| Exercise requirements |
Your task is to reproduce exactly the lines from the one containing "Image resolution: width=525" through the last line below, both ends included, and nothing else, with no pictures.

Dataset entries:
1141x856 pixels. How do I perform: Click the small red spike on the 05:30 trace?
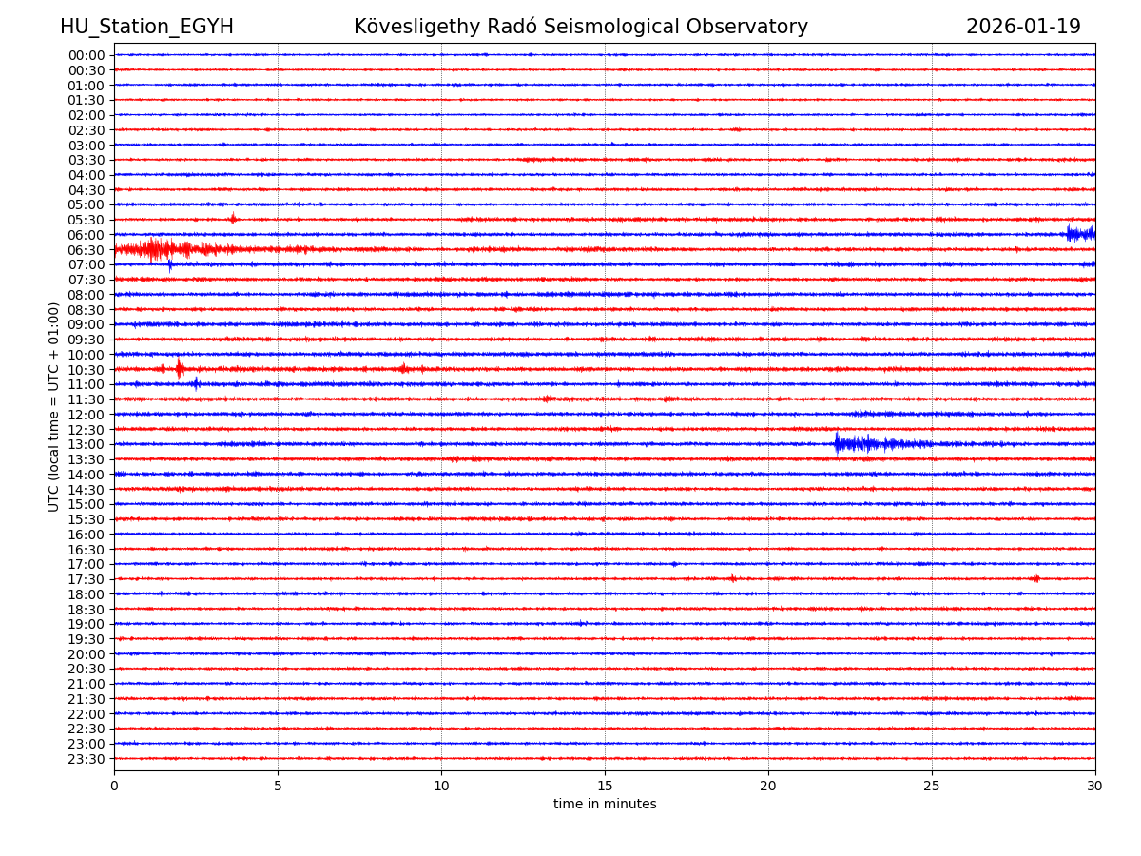233,219
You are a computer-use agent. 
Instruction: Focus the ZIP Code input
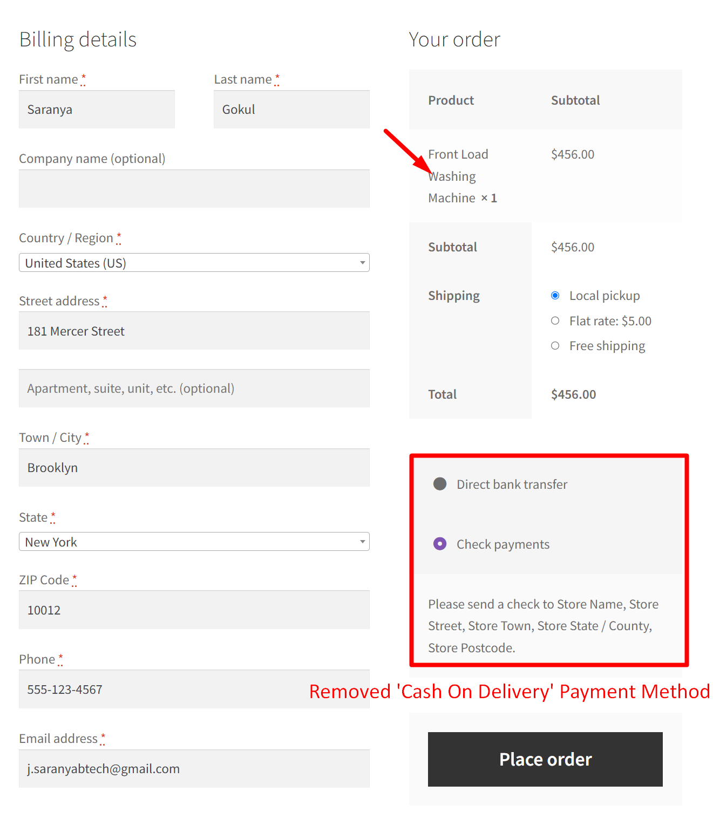tap(194, 610)
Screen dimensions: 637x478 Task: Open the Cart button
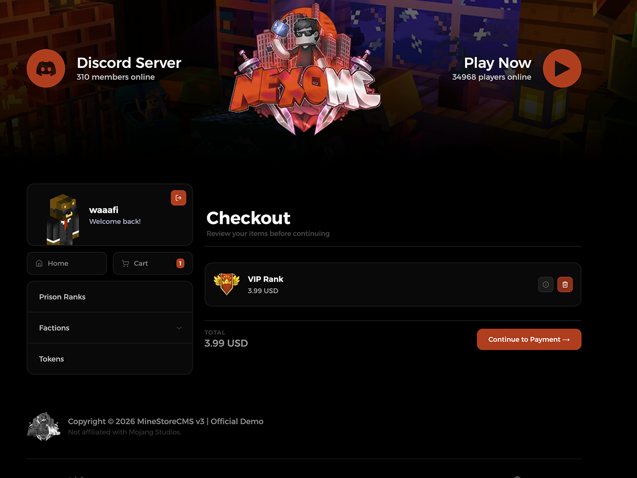pos(153,263)
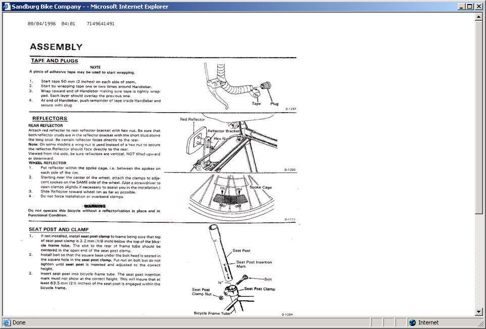
Task: Click the Internet zone globe icon
Action: pos(412,322)
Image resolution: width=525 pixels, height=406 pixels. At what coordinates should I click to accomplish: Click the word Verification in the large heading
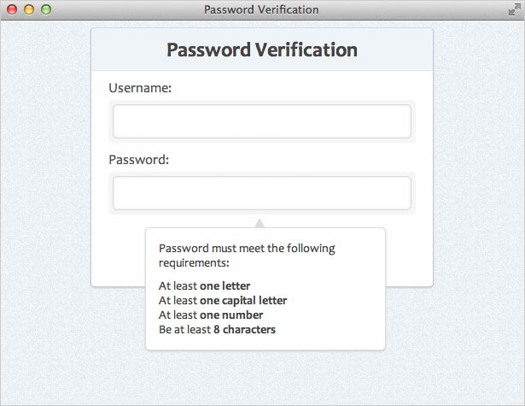click(x=306, y=50)
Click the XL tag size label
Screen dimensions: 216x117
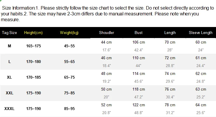9,77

| Exercise result |
Image resolution: width=525 pixels, height=406 pixels. At what coordinates should I click to accomplish: Click the word Verification in the large heading
click(x=306, y=50)
Click the XL tag size label
Screen dimensions: 216x117
9,77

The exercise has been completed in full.